BOYUN EĞMEYEN ANLAŞILMAMIŞ
KURALLARI ÇİĞNEYEN BİR KADIN...
Tarihin en ünlü Fransa kraliçesi Marie Antoinette ölümünün ardından 200 yıldan fazla zaman geçmesine rağmen hakkında en çok yazı yazılan ve dolayısıyla her seferinde yeni baştan yaratılan bir isimdir. Ona adanmış kitapların filmlerin belgesellerin resimlerin yanı sıra onu kullanarak üretilen imgelerin de sonu gelmez: tişörtler çikolata paketleri çay kutuları fincanlar parfüm şişeleri çantalar aynalar yastıklar yapbozlar... Gittikçe bir tarihi karakterden pazarlama ürününe dönüşen Marie Antoinette'i anlamak için esaslı sorular sormak gerekir:
Onun hikâyesi bir zamanlar kraliçe olan ve otuz sekiz yaşında giyotine giden bir kadının hayatından mı ibarettir? Yalnızca bir isim midir? Modanın içi boş ve yıkıcı evreninde kendini unutan yüzeysel genç bir kadın mı? Versailles'ın bir köşesindeki beş para etmez köyünde çobancılık oynayan biri mi yoksa? Devletin kasasını boşaltacak denli savurgan bir kraliçe mi? Gittikçe daha aykırı daha baskın bir cinselliğe biseksüelliğe lezbiyenliğe ve hatta enseste düşkün bir kadın mı? Giyotinden geçmiş bir beden ensesinden kan damlayan kesik bir baş mı?

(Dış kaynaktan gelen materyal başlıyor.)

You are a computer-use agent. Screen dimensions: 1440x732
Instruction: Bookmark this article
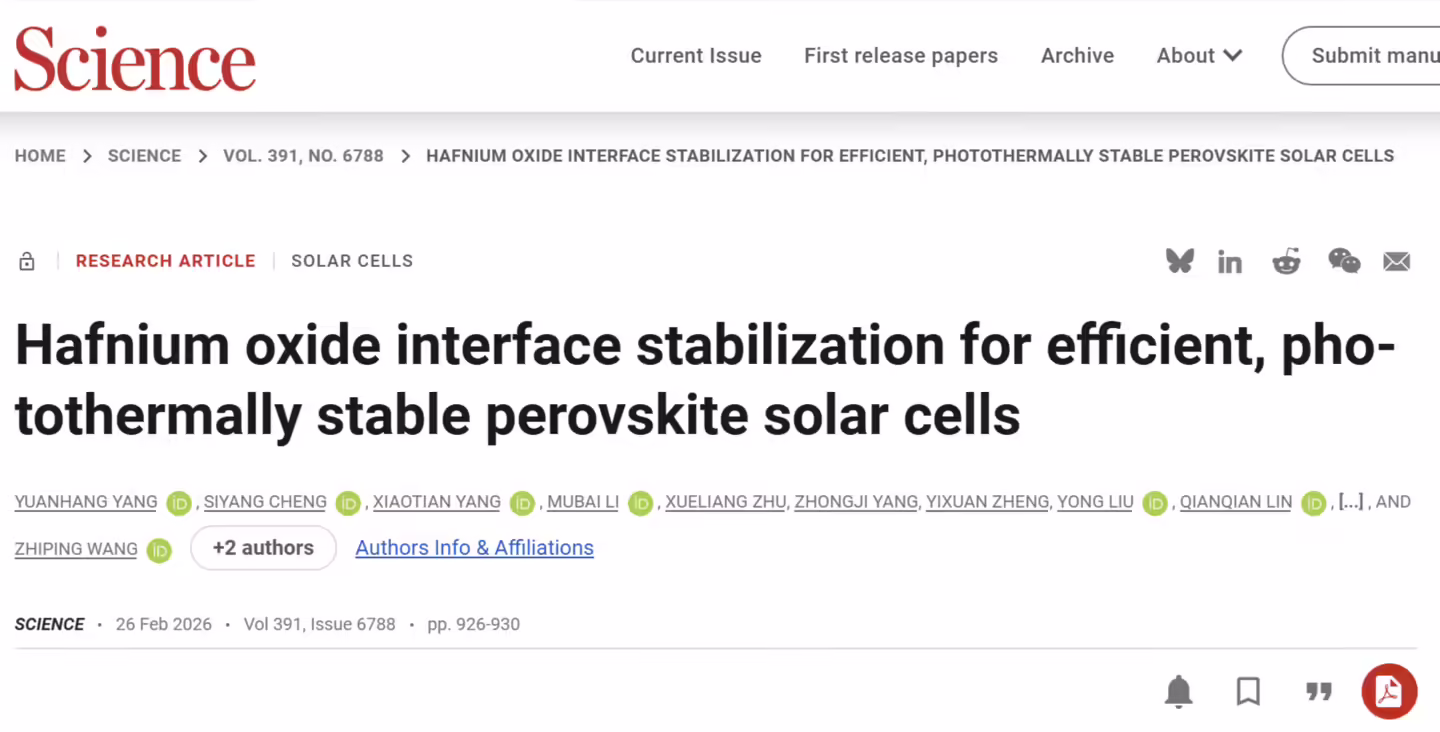(1248, 691)
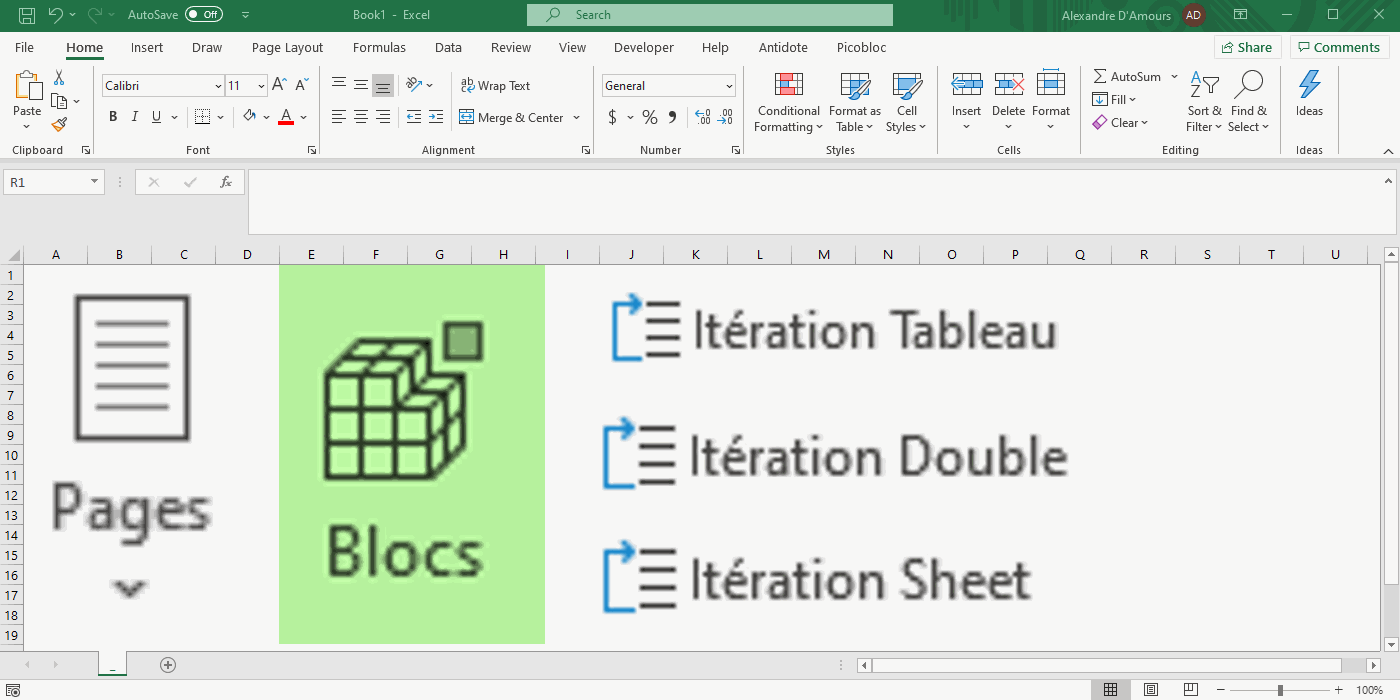Click the Share button

1247,47
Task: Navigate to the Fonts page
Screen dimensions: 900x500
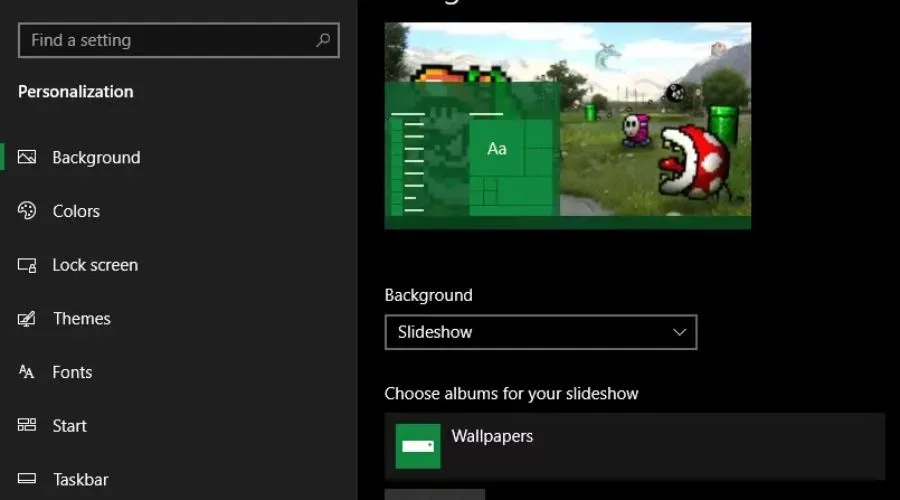Action: coord(72,372)
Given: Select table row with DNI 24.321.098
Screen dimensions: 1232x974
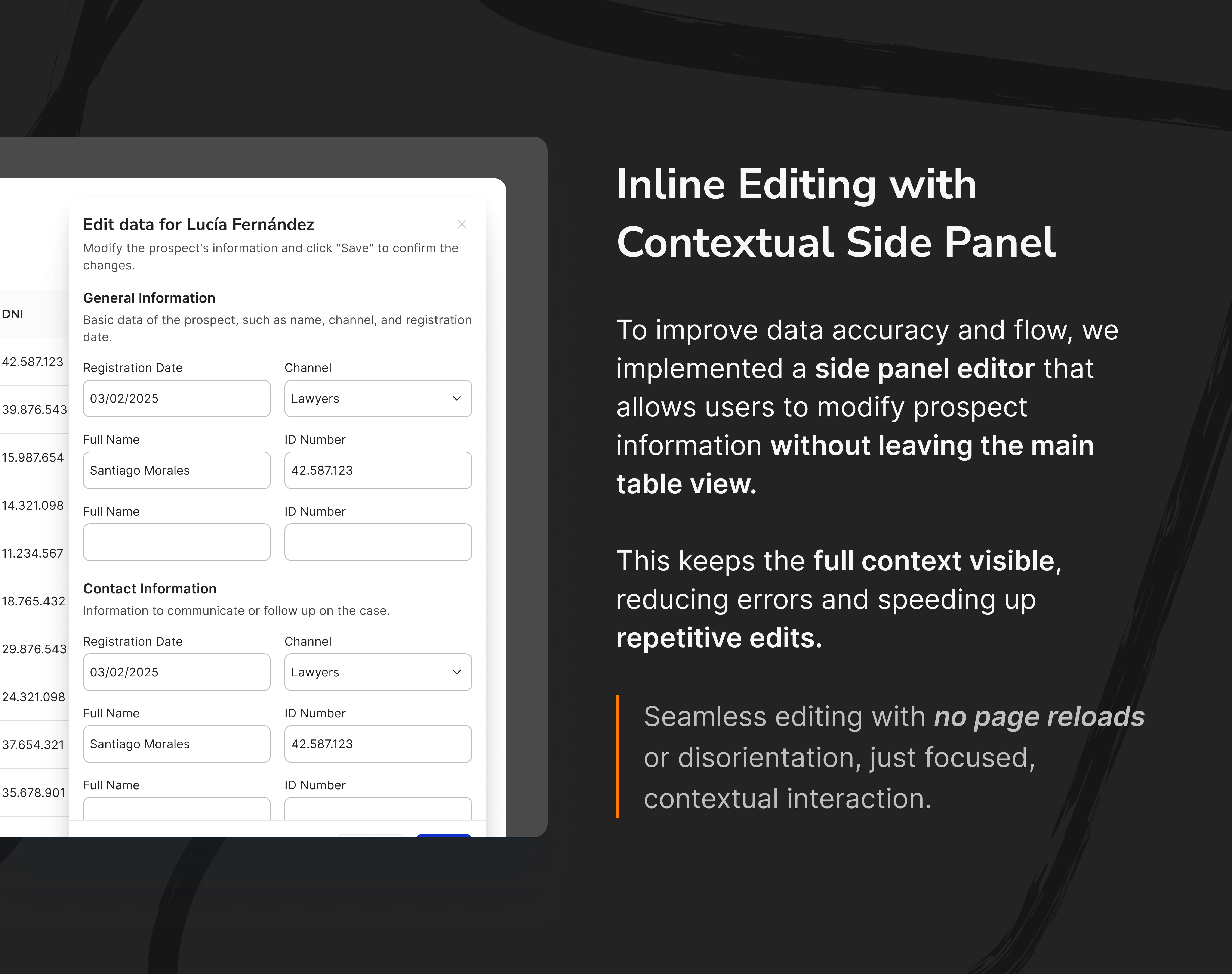Looking at the screenshot, I should (33, 697).
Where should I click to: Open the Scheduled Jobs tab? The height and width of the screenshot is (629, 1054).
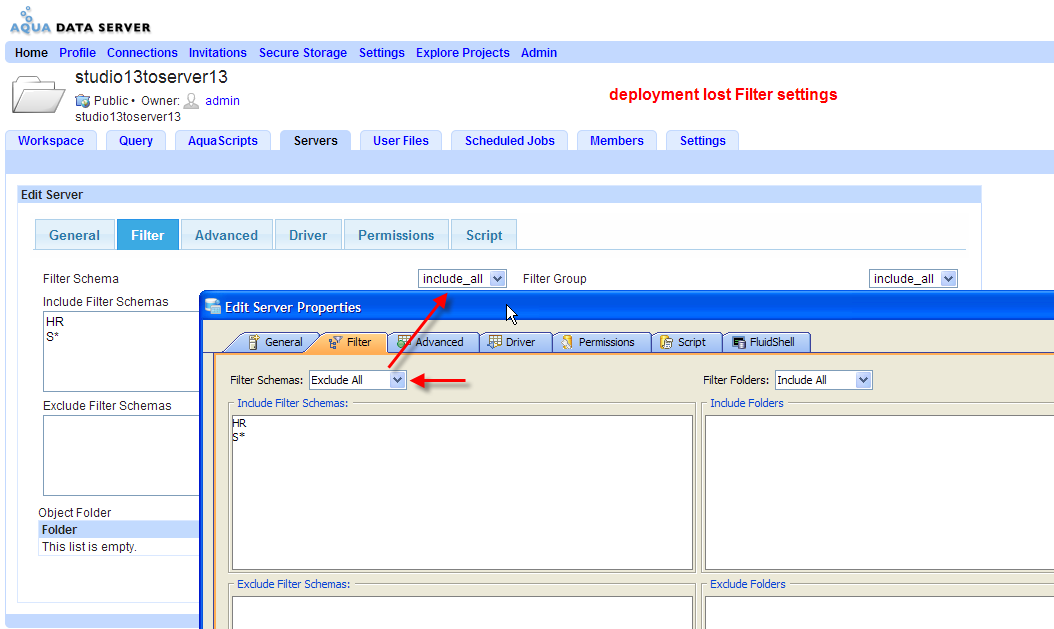(509, 141)
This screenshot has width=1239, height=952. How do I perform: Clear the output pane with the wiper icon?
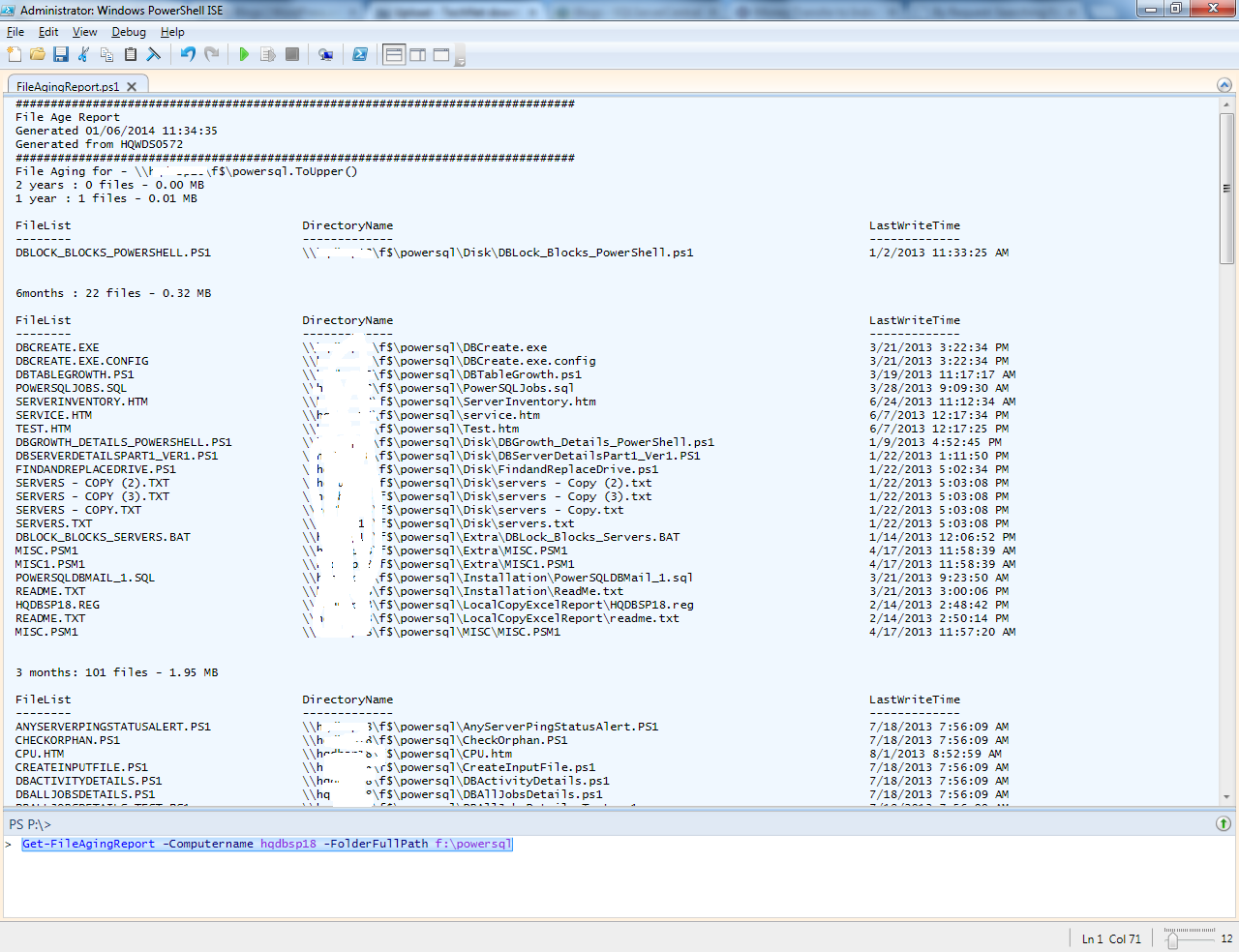[x=154, y=54]
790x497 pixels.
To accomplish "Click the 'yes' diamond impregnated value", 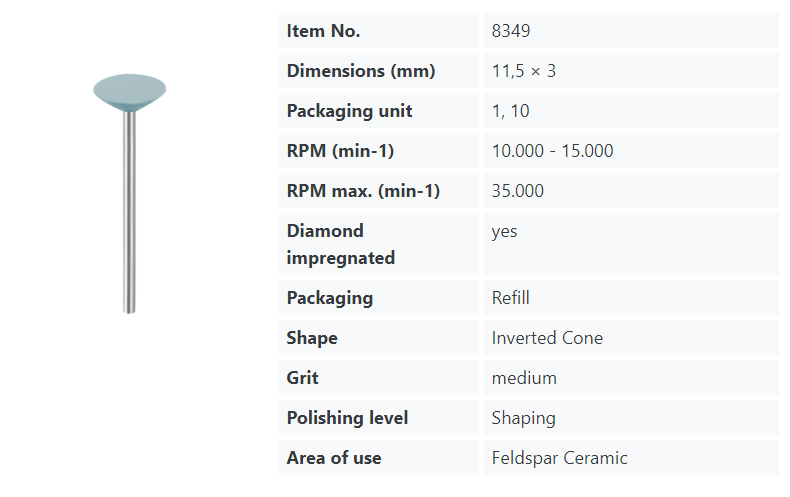I will coord(505,231).
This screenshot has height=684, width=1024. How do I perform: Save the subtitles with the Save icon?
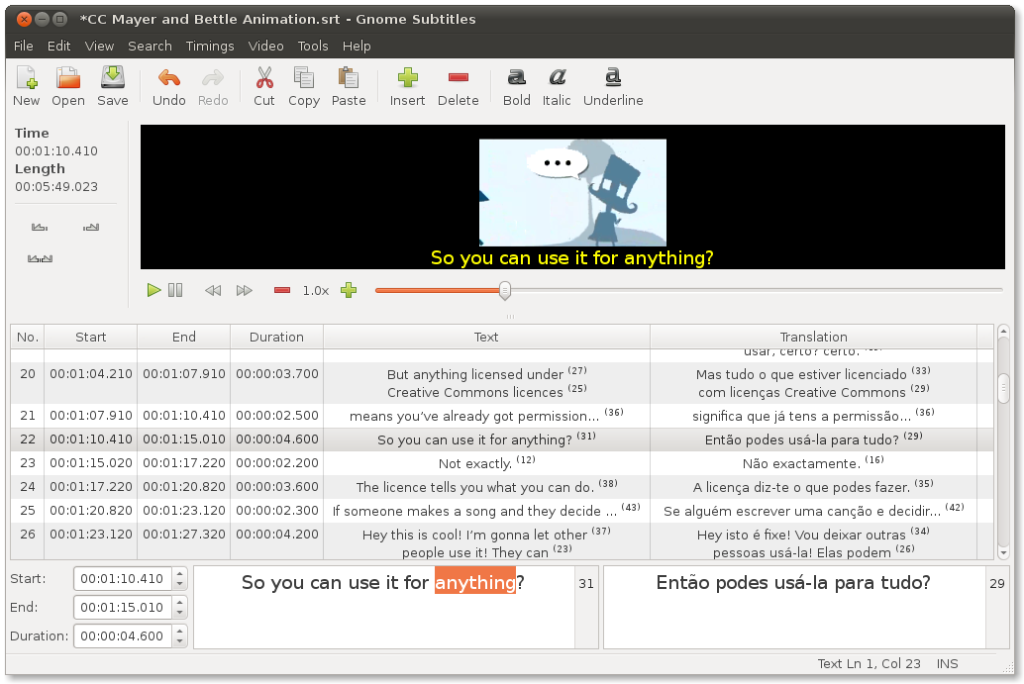click(112, 78)
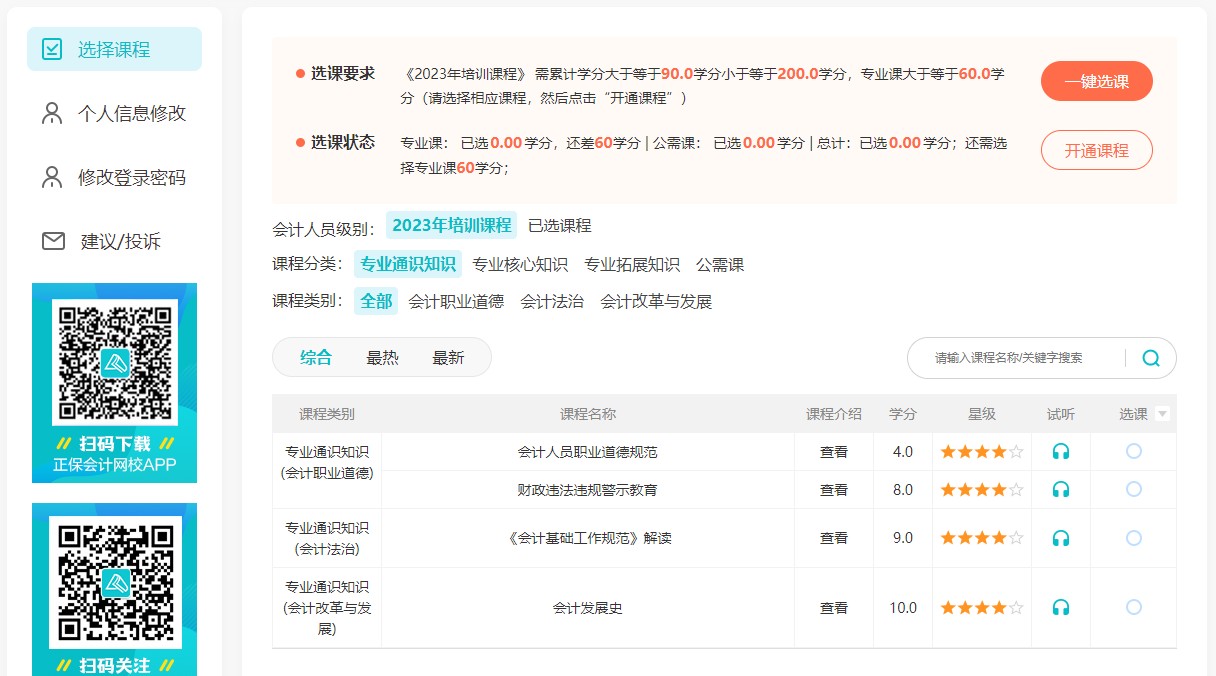Click the 试听 headphone icon for 会计发展史

1060,607

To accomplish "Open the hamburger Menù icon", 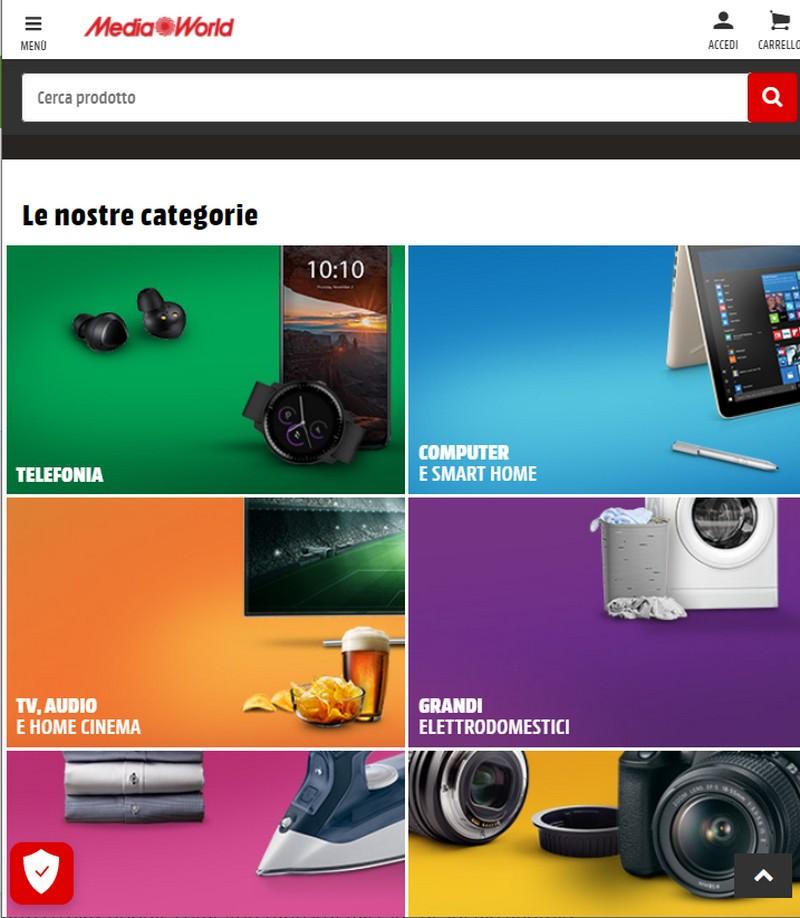I will (33, 23).
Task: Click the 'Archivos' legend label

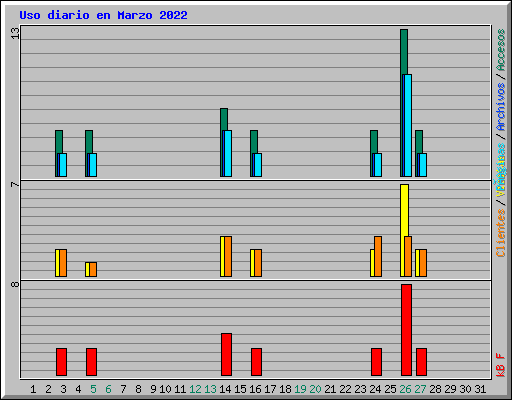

Tarihçi Cécile Berly; sapı samandan gerçeği fanteziden mantığı duygudan makulü imkansızdan ustalıkla ayırdığı bu çalışmasında Marie Antoinette için yeni bir okuma sunuyor. Dönemini kaçınılmaz şekilde etkileyen bir kraliçenin bir kadının portresini nesnel verilerden hareketle sezgilere ve söylentilere paye vermeksizin büyük bir özenle çiziyor.
Marie Antoinette göründüğünden çok daha karmaşık bir tarihi figürden yola çıkarak Fransız kraliyetinin son günlerini Devrim'in şafağını en önemsiz en sert ve en acıklı yanlarıyla yeniden gözler önüne seren bir çalışma.